• Source document
While stay interviews are a smart longer-term strategy, you may have a turnover crisis that’s suddenly thrust upon you, and under certain circumstances, extending a counteroffer may make sense. Just make sure that if you’re going to make such an offer, you do it the right way.
According to Smith, “Counteroffers should always remain the exception, not the rule, because of their potential to backfire. After all, most employees [think], ’Why should it take my resigning to trigger a salary increase or promotion?’ ”
But if your strategy is to openly address what’s been plaguing the individual beyond money and identify ways where you can help the individual reconnect and regain a sense of value, the counteroffer may make sense.
Invite the individual to consider a counteroffer like this: “Even though I can’t promise anything at this point, I hope that you’ll allow us to explore some new avenues with you. If we can’t develop an overall career development strategy and growth trajectory that would motivate you to remain with us, then we’ll certainly support your transition to the new company. But we want to keep you, Sarah, and we appreciate your contributions every day. Would you be willing to engage in those kinds of discussions with us?”

• Provided material

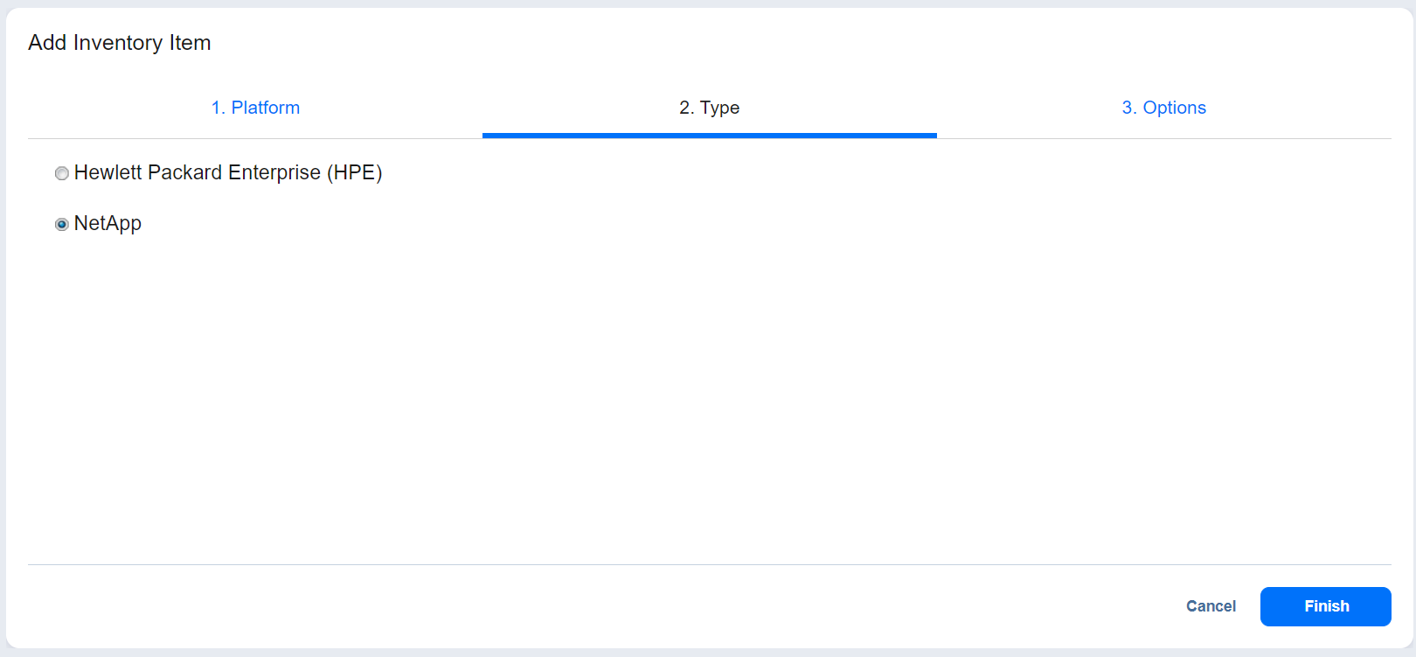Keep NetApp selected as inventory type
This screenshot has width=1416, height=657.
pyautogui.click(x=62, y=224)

...

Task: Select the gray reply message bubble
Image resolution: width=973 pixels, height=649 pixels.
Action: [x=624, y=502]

* * *

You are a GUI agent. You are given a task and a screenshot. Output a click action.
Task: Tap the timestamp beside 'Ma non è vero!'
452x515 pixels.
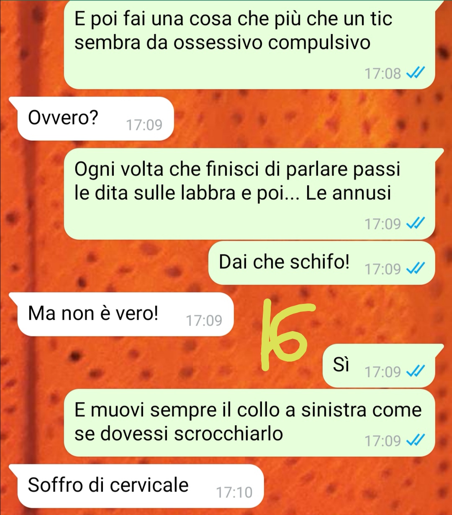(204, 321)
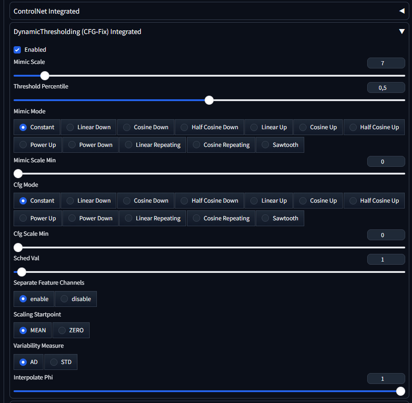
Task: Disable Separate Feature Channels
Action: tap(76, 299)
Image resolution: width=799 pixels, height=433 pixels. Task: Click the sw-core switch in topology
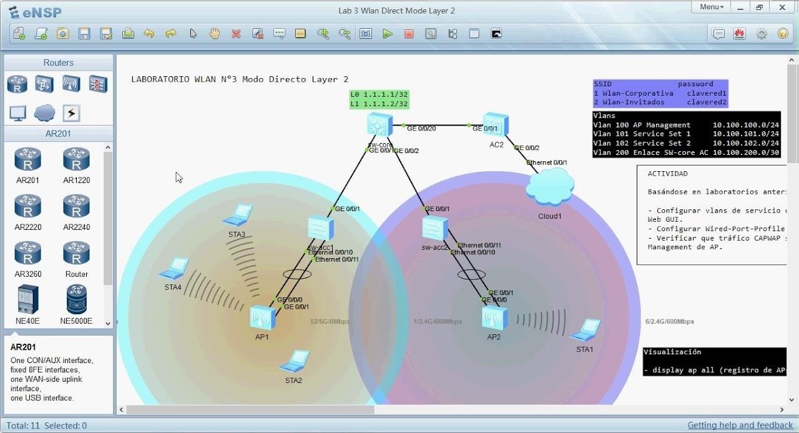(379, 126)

• Instructions for the task
Answer these about the passage on counteroffers:
(a) What does it call a smart longer-term strategy?
(b) Why does Smith say counteroffers should remain the exception?
(c) In the sample invitation, what will the company do if it can't develop a strategy that would motivate Sarah to stay?

• Result
(a) Stay interviews.
(b) Because of their potential to backfire.
(c) It will support her transition to the new company.